• The records
== Segment start ==
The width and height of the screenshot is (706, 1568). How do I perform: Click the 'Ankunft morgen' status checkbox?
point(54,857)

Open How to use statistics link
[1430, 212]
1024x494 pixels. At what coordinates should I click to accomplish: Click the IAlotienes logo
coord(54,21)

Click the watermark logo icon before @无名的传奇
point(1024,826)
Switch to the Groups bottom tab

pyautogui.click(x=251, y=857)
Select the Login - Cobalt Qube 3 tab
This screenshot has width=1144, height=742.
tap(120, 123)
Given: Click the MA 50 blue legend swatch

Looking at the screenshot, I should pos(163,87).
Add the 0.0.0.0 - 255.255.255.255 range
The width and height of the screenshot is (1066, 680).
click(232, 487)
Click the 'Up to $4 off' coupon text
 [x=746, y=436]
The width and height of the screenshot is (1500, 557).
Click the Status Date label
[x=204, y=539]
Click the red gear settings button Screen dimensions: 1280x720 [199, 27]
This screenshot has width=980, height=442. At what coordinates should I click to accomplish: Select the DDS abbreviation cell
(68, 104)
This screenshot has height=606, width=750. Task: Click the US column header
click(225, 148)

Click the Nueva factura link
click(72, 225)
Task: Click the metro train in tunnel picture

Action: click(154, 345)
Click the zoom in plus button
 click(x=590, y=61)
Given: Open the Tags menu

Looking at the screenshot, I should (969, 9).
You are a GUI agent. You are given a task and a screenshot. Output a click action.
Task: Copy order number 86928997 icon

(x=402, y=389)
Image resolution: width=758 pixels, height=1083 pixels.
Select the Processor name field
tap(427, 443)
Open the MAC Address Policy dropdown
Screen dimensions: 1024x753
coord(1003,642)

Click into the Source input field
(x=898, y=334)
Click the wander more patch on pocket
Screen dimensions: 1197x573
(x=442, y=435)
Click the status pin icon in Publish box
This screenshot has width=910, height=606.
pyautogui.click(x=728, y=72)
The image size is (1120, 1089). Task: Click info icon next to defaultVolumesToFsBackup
== Segment end ==
• About this exercise
Take the lines above from the one holding "This screenshot has width=910, height=606." to the last and output them exactly.

• Answer to the problem
This screenshot has width=910, height=606.
pyautogui.click(x=728, y=72)
The image size is (1120, 1089). Task: Click info icon next to defaultVolumesToFsBackup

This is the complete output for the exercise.